Cell-based regenerative medicine isn’t the only approach that offers hope for ALS patients. Scientists at Houston Methodist are focused on immunotherapy: A 2022 study published in Neurology proved the safety of the intravenous application of T cells meant to slow ALS progression. Another trial, completed at six sites including Cedars-Sinai, met safety benchmarks for the infusion of ALS patients’ own bone marrow stem cells into their spinal fluid; but a Phase III study, published in a 2022 Muscle Nerve paper, did not meet its efficacy endpoint.
Dr.
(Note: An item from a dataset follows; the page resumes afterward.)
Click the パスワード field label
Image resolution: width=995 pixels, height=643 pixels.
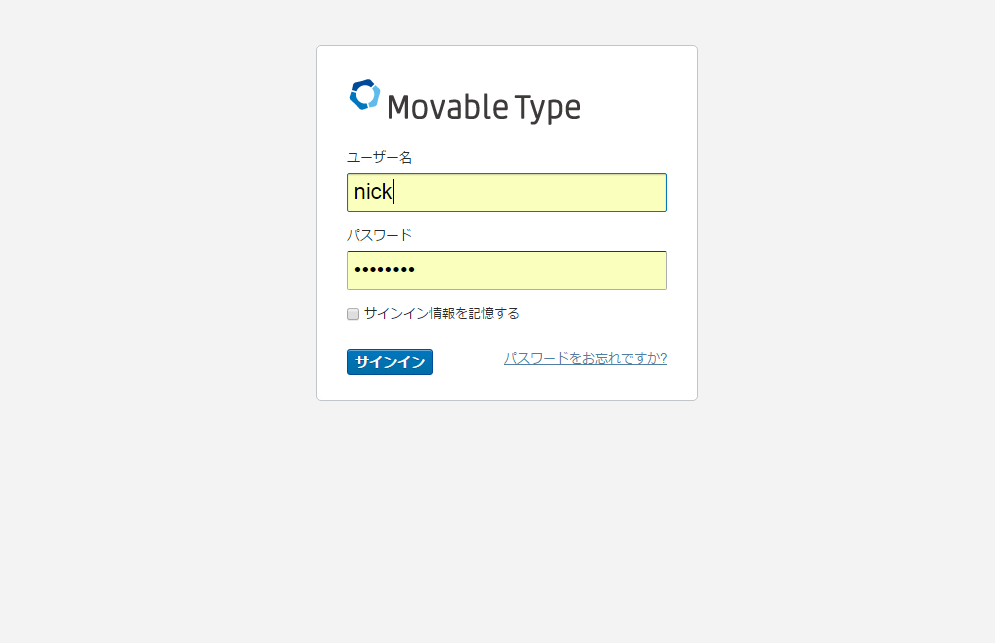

Lewis remains focused on stem cells’ potential for progress, and hopes that continued clinical trials will validate the approach.
“We are not going to be able to convert this into a therapy for people who currently have the disease,” he says. “But the scientific question is an important one, and the fact that the stem cells survive is crucial—it’s a start.”
TRICKING TIME IN A DISEASE OF AGING
Descriptions of major disorders like cancer, lung disease and heart disease date to at least 1500 B.C.—but ALS wasn’t identified until 1869, and wasn’t widely known until 1939, when baseball player Lou Gehrig was diagnosed.
Because ALS typically presents between the ages of 55 and 75, perhaps a shift in life expectancy—from under 40 in premodern times to a turn of the 20th century increase—could explain why the neurodegenerative disease was undocumented before the modern era. But if ALS is a consequence of our expanded longevity, what explains why it strikes in old age? What are the hazards in aging?
After discovering, as outlined in a 2016 Nature Neuroscience study, that motor neurons derived from iPSCs of ALS patients more closely resemble fetal cells than adult cells, Ritchie Ho, PhD, is attempting to “age” them in the lab to more faithfully model late-onset disease. He hopes to accelerate iPSC maturation—to synthesize a lifespan—and search for signs of pre-programmed cellular “events” that instigate the onset of ALS.
“If we can activate the aging program, we can start to see the neurons become diseased and die, and how,” Dr. Ho says. “We’re trying to look at the very early origins of ALS, assuming there’s something in the neuron that sets it up to die, and trying to understand what that is in order to intervene before it manifests in paralysis.”
To try to trick time, Dr. Ho is measuring gene expressions of iPSC-built motor neurons against gene expressions in tissue from ALS patients and healthy patients. He’s attempting to adjust the manufactured cells to better mimic adult cells by adding small molecules known to switch genes on and off.
In theory, the artificial, expedited aging of iPSCs can help identify what triggers disease onset, Dr. Ho says. “If we can see the full cycle of ALS from start to finish—how the cellular-energy expenditure is different, how proteins accumulate and, at the last stage, how cells are dying—we can pick it apart and see where along a lifespan the disease processes happen.”